_Quelle:_
◆ ◆ ◆ ◆ ◆
Abstammung und Familiäres

Karl war der älteste Sohn von Erzherzog Otto (18651906). Sein Großvater Erzherzog Karl Ludwig (18331896) war ein Bruder von Kaiser Franz Joseph I.; damit war Karl dessen Großneffe. Ottos älterer Bruder und damit Karls Onkel war der 1914 in Sarajevo ermordete Erzherzog-Thronfolger Franz Ferdinand.

Nachkommen

Am 21. Oktober 1911 heiratete Karl in Schwarzau am Steinfeld (Niederösterreich) Zita von Bourbon-Parma, mit der er acht Kinder hatte.

  • Otto von Habsburg (* 1912)
  • Adelheid (1914-1971)
  • Robert (1915-1996)
  • Felix (* 1916)
  • Karl Ludwig (* 1918)
  • Rudolf (* 1919)
  • Charlotte (1921-1989)
  • Elisabeth (1922-1993)

Herrschaft (1916–1918)

Da sein Onkel Franz Ferdinand seit 1900 in einer morganatischen ("Ehe zur linken Hand", also nicht standesgemäßen) Ehe verheiratet war und dessen Kinder deshalb von der Thronfolge ausgeschlossen waren, ließ sich nach dem Tod von Karls Vater Otto bereits 1906 absehen, daß Karl als nunmehr nächster in der Thronfolge dereinst den Thron erben würde. Nach der Ermordung Franz Ferdinands wurde er 1914 Erzherzog-Thronfolger. Nach dem Tod von Kaiser Franz Joseph bestieg er 1916, mitten im Ersten Weltkrieg den Thron.

Anders als alle anderen Kriegsherren nahm er, auch durch häufige Frontbesuche, größten Anteil an der Kriegführung und setzte bald den Generalstabschef Conrad von Hötzendorf ab. Durch seinen vertieften Einblick erkannte er die Aussichtslosigkeit der Lage der Mittelmächte immer deutlicher. Deshalb versuchte er schon im Frühjahr 1917, ohne seine deutschen Verbündeten zu informieren, über seinen Schwager Sixtus erfolglos mit der Entente zu Verhandlungen über einen Separatfrieden zu gelangen (siehe: Sixtus-Affäre). Das Vorhaben scheiterte einerseits an der französischen Hoffnung auf einen Sieg im Felde (Amerika stand kurz vor Kriegseintritt), anderseits an den unverschämten Forderungen Italiens. Nach dem nachträglichen Bekanntwerden der Geheimverhandlungen 1918 mußte Karl nach Spa zum Canossagang vor dem deutschen Kaiser Wilhelm II. antreten; aus der "Gemeinsamen" wurde die "Oberste Heeresleitung", die hauptsächlich von der deutschen Generalität (Hindenburg, Ludendorff) bestimmt war und in der Karl, wie schon zuvor Wilhelm, kaum noch Einfluß hatte.
◆ ◆ ◆ ◆ ◆
_Aufgabe:_
Prüfe, ob diese Aussagen zum Text über Karl passen, und antworte jeweils mit Ja oder Nein samt den entscheidenden Worten als wörtlichem Zitat. 1. Karl heiratete 1911 Zita von Bourbon-Parma. 2. Franz Ferdinand war Karls Großvater. 3. Karl bestieg den Thron erst nach dem Ersten Weltkrieg. Die Daten stammen von anderswo und gehören nicht zum Text über Karl.

_Bereitgestellte Daten:_
◆ ◆ ◆ ◆ ◆
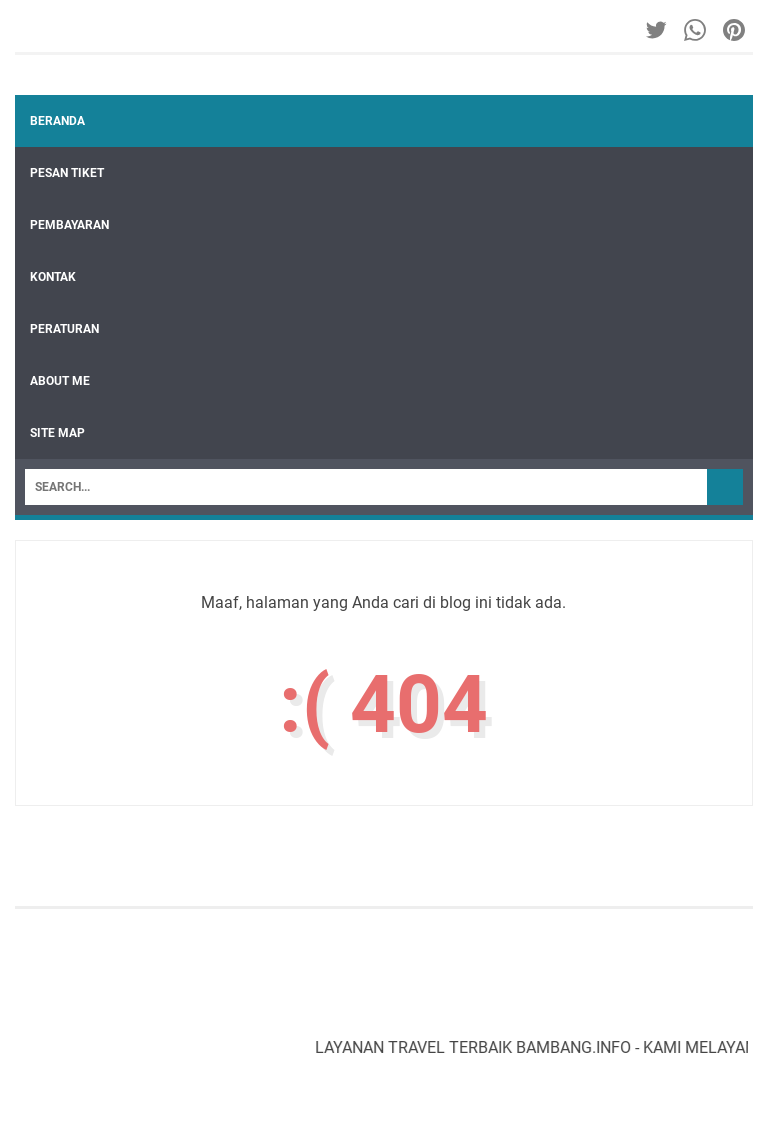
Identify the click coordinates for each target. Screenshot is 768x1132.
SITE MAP (57, 433)
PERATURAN (64, 329)
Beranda (57, 121)
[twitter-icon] (657, 30)
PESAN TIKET (67, 173)
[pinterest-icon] (735, 30)
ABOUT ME (60, 381)
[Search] (366, 487)
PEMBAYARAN (69, 225)
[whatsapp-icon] (696, 30)
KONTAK (53, 277)
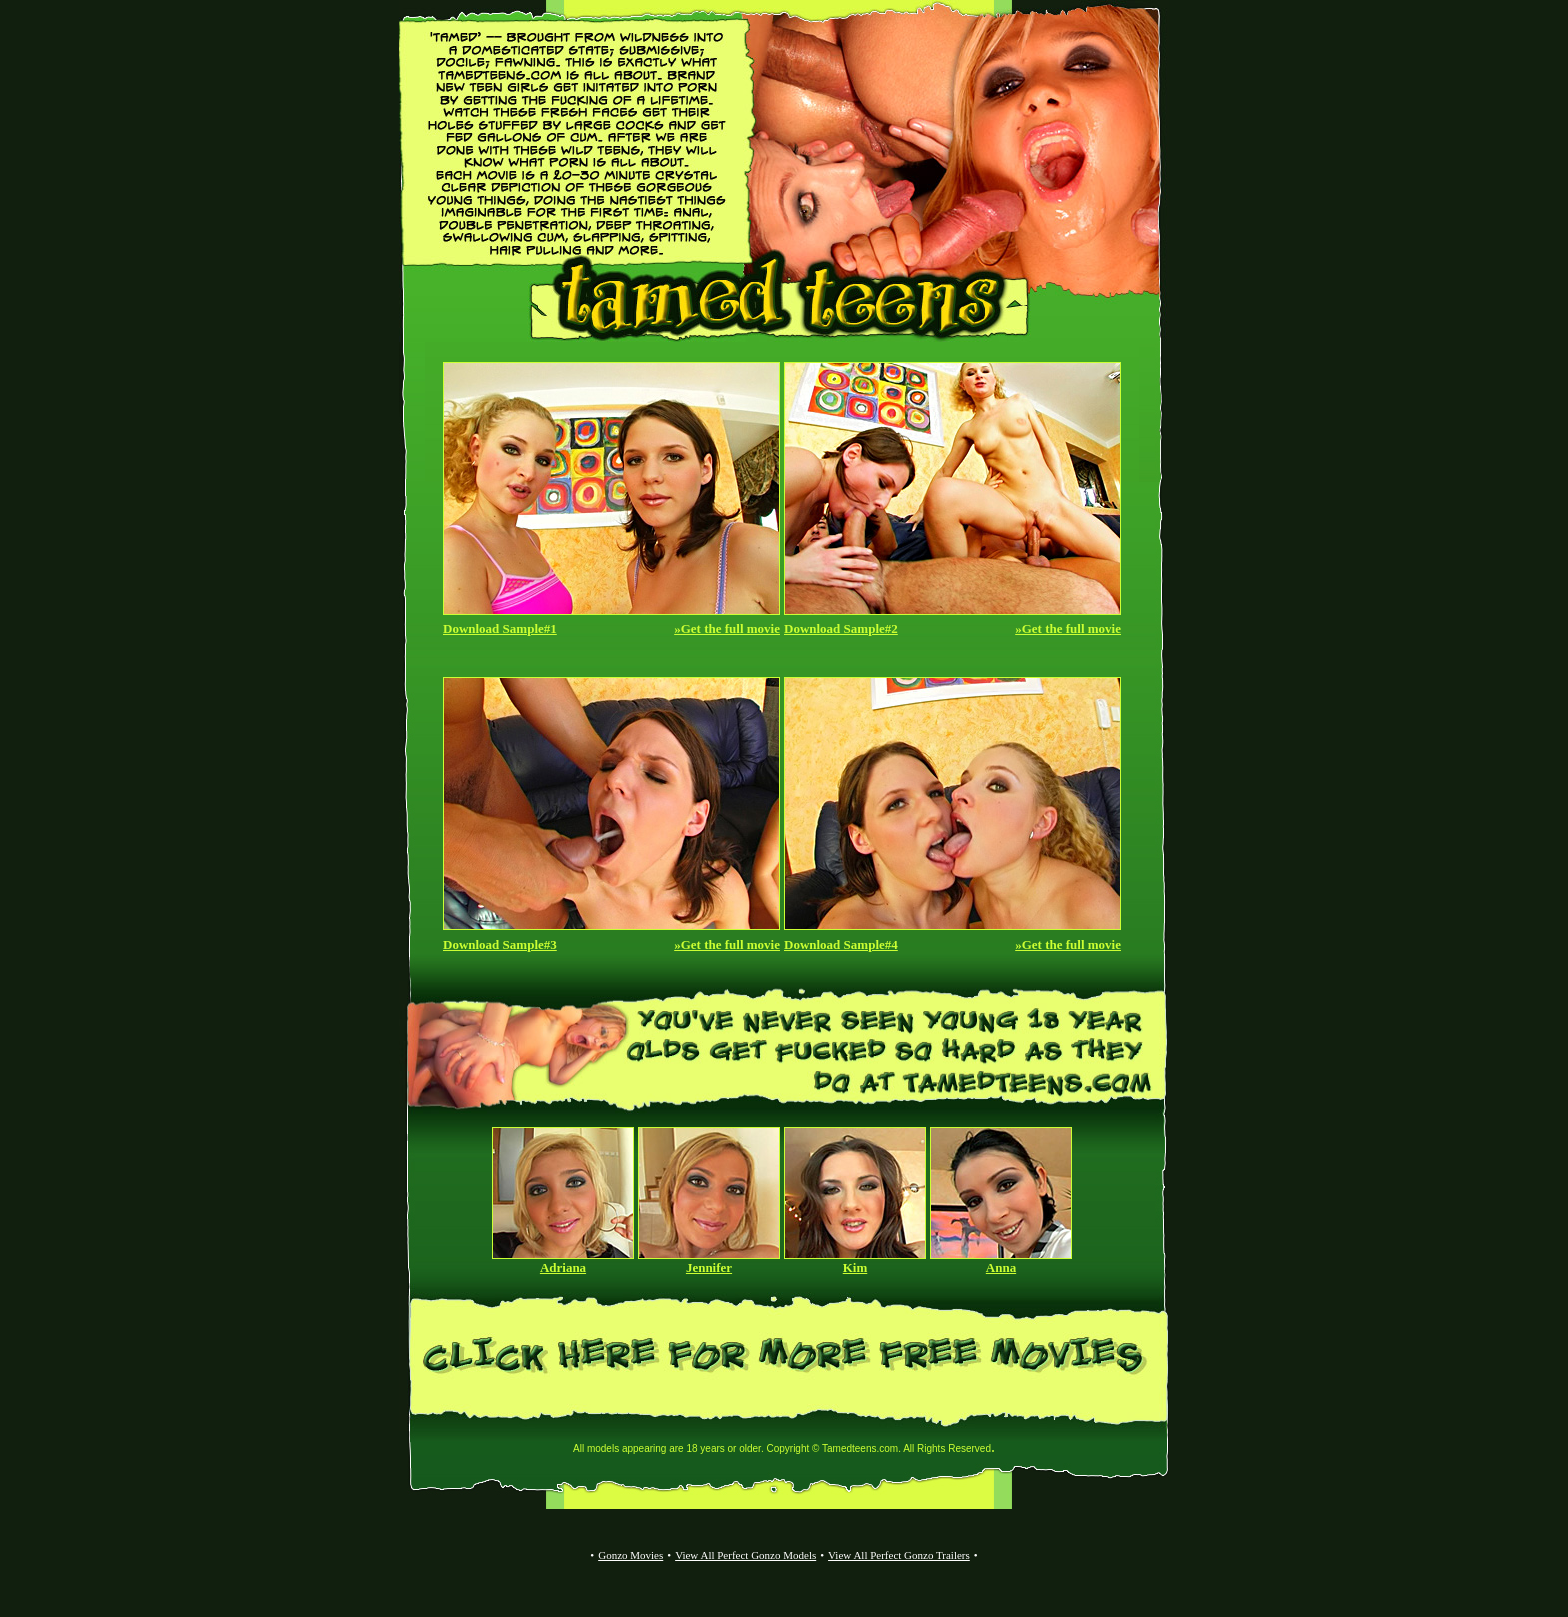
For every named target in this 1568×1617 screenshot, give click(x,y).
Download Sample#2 (841, 628)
◆ ◆ ◆ ◆ ◆
_Ergebnis:_
1. Ja: „Am 21. Oktober 1911 heiratete Karl in Schwarzau am Steinfeld (Niederösterreich) Zita von Bourbon-Parma“
2. Nein: „Ottos älterer Bruder und damit Karls Onkel war der 1914 in Sarajevo ermordete Erzherzog-Thronfolger Franz Ferdinand.“
3. Nein: „bestieg er 1916, mitten im Ersten Weltkrieg den Thron“